Instructions to follow: Omit images. Retype all entries verbatim.

=== Section Start ===

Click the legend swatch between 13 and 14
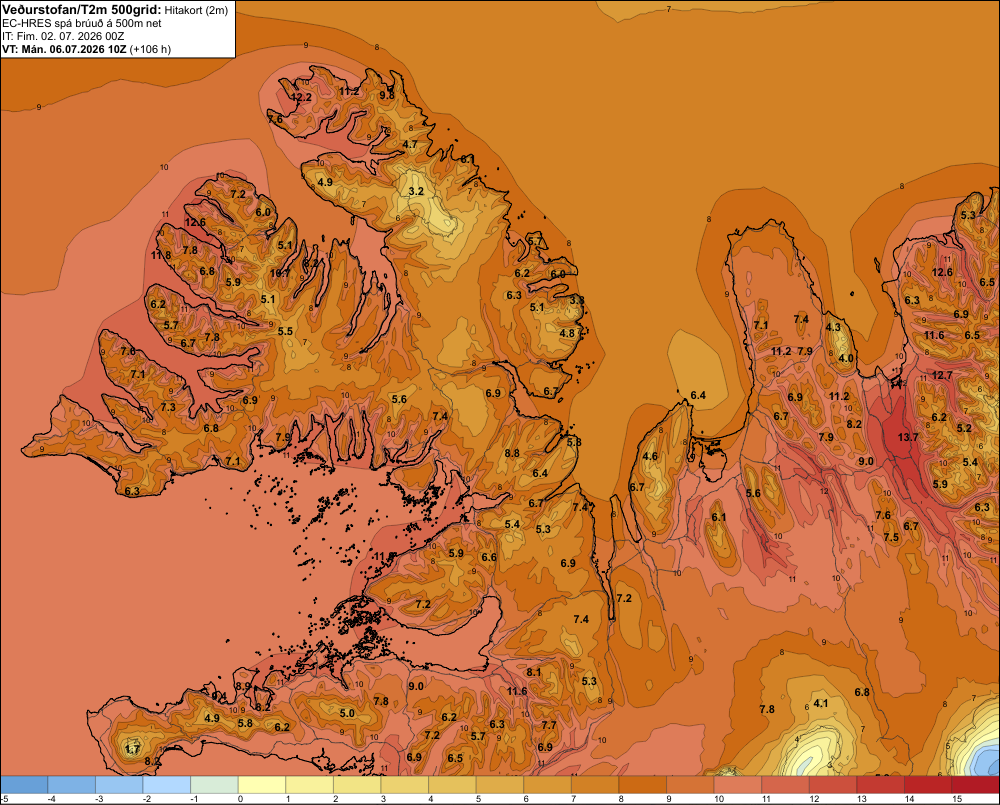 point(880,785)
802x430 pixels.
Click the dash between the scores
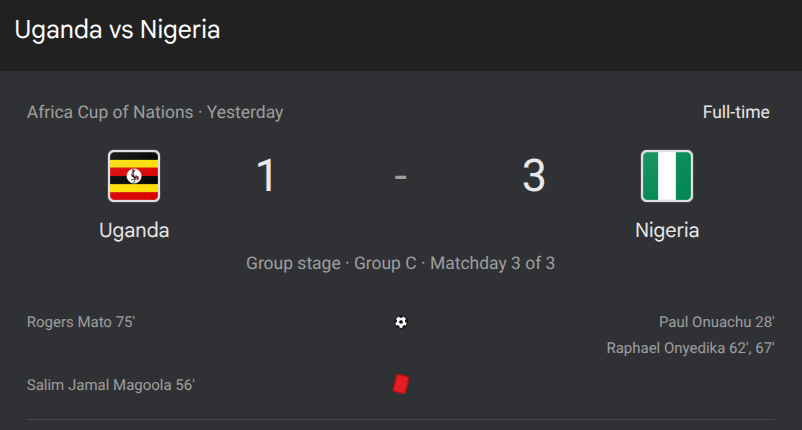coord(401,177)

=== Section End ===

Answer to the exercise:
Click the legend swatch between 13 and 14
 point(880,785)
802x430 pixels.
Click the dash between the scores
coord(401,177)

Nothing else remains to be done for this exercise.